**TASK DETAILS:**
Reproduce each of the following rows verbatim, keeping every character and line break unchanged.

**MATERIAL PROVIDED:**
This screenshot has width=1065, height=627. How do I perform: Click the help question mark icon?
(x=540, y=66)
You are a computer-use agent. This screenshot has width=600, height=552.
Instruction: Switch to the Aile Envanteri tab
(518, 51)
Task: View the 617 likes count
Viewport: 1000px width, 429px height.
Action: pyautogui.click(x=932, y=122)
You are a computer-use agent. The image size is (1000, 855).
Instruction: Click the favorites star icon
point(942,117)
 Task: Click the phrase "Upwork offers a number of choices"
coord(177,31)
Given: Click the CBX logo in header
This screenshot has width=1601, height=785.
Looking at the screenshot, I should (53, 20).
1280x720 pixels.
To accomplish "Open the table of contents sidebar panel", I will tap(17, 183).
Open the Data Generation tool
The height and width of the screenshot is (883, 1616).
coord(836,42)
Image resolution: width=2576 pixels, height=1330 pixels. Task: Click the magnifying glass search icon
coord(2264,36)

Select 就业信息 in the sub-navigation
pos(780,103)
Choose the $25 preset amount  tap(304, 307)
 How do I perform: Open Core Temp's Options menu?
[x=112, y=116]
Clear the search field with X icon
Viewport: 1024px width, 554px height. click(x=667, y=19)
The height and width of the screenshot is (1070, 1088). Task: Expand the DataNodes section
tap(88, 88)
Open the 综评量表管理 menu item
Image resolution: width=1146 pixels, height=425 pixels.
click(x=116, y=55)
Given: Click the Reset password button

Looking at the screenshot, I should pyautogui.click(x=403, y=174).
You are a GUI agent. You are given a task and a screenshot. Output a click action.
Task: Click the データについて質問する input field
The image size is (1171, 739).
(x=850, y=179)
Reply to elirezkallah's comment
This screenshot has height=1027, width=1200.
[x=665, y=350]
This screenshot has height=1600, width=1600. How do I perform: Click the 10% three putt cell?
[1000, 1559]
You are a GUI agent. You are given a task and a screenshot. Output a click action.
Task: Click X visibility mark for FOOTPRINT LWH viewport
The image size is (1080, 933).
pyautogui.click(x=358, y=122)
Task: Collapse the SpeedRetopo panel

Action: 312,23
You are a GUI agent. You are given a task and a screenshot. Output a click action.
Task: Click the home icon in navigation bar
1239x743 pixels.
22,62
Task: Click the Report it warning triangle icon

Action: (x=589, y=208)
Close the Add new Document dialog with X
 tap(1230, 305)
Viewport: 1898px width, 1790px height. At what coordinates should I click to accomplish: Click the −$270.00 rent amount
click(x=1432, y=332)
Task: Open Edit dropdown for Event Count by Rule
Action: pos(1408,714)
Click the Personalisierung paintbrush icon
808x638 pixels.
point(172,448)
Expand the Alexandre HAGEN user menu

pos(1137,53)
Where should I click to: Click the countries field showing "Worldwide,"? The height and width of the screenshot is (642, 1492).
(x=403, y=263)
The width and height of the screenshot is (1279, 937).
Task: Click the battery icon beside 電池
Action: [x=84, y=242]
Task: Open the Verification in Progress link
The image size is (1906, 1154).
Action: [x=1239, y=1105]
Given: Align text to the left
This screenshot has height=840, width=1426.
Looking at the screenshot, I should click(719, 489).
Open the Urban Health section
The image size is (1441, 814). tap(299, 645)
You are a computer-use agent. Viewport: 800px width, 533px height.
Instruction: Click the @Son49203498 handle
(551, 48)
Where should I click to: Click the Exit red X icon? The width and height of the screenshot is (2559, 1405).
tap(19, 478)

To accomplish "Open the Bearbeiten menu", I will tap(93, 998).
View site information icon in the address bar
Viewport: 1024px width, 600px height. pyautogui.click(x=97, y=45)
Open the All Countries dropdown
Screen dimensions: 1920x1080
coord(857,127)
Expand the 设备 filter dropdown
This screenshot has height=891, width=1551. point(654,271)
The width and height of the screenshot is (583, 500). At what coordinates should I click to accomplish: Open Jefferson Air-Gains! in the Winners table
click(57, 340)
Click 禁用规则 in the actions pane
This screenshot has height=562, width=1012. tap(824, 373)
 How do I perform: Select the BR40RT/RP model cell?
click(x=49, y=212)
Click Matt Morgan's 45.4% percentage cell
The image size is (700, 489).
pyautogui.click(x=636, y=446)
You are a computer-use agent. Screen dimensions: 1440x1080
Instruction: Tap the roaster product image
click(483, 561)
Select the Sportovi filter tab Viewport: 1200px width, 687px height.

**FULL ANSWER:**
This screenshot has width=1065, height=627. How do I perform: Click the help question mark icon?
(x=540, y=66)
You are a computer-use agent. This screenshot has width=600, height=552.
Instruction: Switch to the Aile Envanteri tab
(518, 51)
Task: View the 617 likes count
Viewport: 1000px width, 429px height.
Action: pyautogui.click(x=932, y=122)
You are a computer-use agent. The image size is (1000, 855).
Instruction: Click the favorites star icon
point(942,117)
 Task: Click the phrase "Upwork offers a number of choices"
coord(177,31)
Given: Click the CBX logo in header
This screenshot has width=1601, height=785.
Looking at the screenshot, I should (53, 20).
1280x720 pixels.
To accomplish "Open the table of contents sidebar panel", I will tap(17, 183).
Open the Data Generation tool
The height and width of the screenshot is (883, 1616).
coord(836,42)
Image resolution: width=2576 pixels, height=1330 pixels. Task: Click the magnifying glass search icon
coord(2264,36)

Select 就业信息 in the sub-navigation
pos(780,103)
Choose the $25 preset amount  tap(304, 307)
 How do I perform: Open Core Temp's Options menu?
[x=112, y=116]
Clear the search field with X icon
Viewport: 1024px width, 554px height. click(x=667, y=19)
The height and width of the screenshot is (1070, 1088). Task: Expand the DataNodes section
tap(88, 88)
Open the 综评量表管理 menu item
Image resolution: width=1146 pixels, height=425 pixels.
click(x=116, y=55)
Given: Click the Reset password button

Looking at the screenshot, I should pyautogui.click(x=403, y=174).
You are a GUI agent. You are given a task and a screenshot. Output a click action.
Task: Click the データについて質問する input field
The image size is (1171, 739).
(x=850, y=179)
Reply to elirezkallah's comment
This screenshot has height=1027, width=1200.
[x=665, y=350]
This screenshot has height=1600, width=1600. How do I perform: Click the 10% three putt cell?
[1000, 1559]
You are a GUI agent. You are given a task and a screenshot. Output a click action.
Task: Click X visibility mark for FOOTPRINT LWH viewport
The image size is (1080, 933).
pyautogui.click(x=358, y=122)
Task: Collapse the SpeedRetopo panel

Action: 312,23
You are a GUI agent. You are given a task and a screenshot. Output a click action.
Task: Click the home icon in navigation bar
1239x743 pixels.
22,62
Task: Click the Report it warning triangle icon

Action: (x=589, y=208)
Close the Add new Document dialog with X
 tap(1230, 305)
Viewport: 1898px width, 1790px height. At what coordinates should I click to accomplish: Click the −$270.00 rent amount
click(x=1432, y=332)
Task: Open Edit dropdown for Event Count by Rule
Action: pos(1408,714)
Click the Personalisierung paintbrush icon
808x638 pixels.
point(172,448)
Expand the Alexandre HAGEN user menu

pos(1137,53)
Where should I click to: Click the countries field showing "Worldwide,"? The height and width of the screenshot is (642, 1492).
(x=403, y=263)
The width and height of the screenshot is (1279, 937).
Task: Click the battery icon beside 電池
Action: [x=84, y=242]
Task: Open the Verification in Progress link
The image size is (1906, 1154).
Action: [x=1239, y=1105]
Given: Align text to the left
This screenshot has height=840, width=1426.
Looking at the screenshot, I should click(719, 489).
Open the Urban Health section
The image size is (1441, 814). tap(299, 645)
You are a computer-use agent. Viewport: 800px width, 533px height.
Instruction: Click the @Son49203498 handle
(551, 48)
Where should I click to: Click the Exit red X icon? The width and height of the screenshot is (2559, 1405).
tap(19, 478)

To accomplish "Open the Bearbeiten menu", I will tap(93, 998).
View site information icon in the address bar
Viewport: 1024px width, 600px height. pyautogui.click(x=97, y=45)
Open the All Countries dropdown
Screen dimensions: 1920x1080
coord(857,127)
Expand the 设备 filter dropdown
This screenshot has height=891, width=1551. point(654,271)
The width and height of the screenshot is (583, 500). At what coordinates should I click to accomplish: Open Jefferson Air-Gains! in the Winners table
click(57, 340)
Click 禁用规则 in the actions pane
This screenshot has height=562, width=1012. tap(824, 373)
 How do I perform: Select the BR40RT/RP model cell?
click(x=49, y=212)
Click Matt Morgan's 45.4% percentage cell
The image size is (700, 489).
pyautogui.click(x=636, y=446)
You are a computer-use agent. Screen dimensions: 1440x1080
Instruction: Tap the roaster product image
click(483, 561)
Select the Sportovi filter tab Viewport: 1200px width, 687px height.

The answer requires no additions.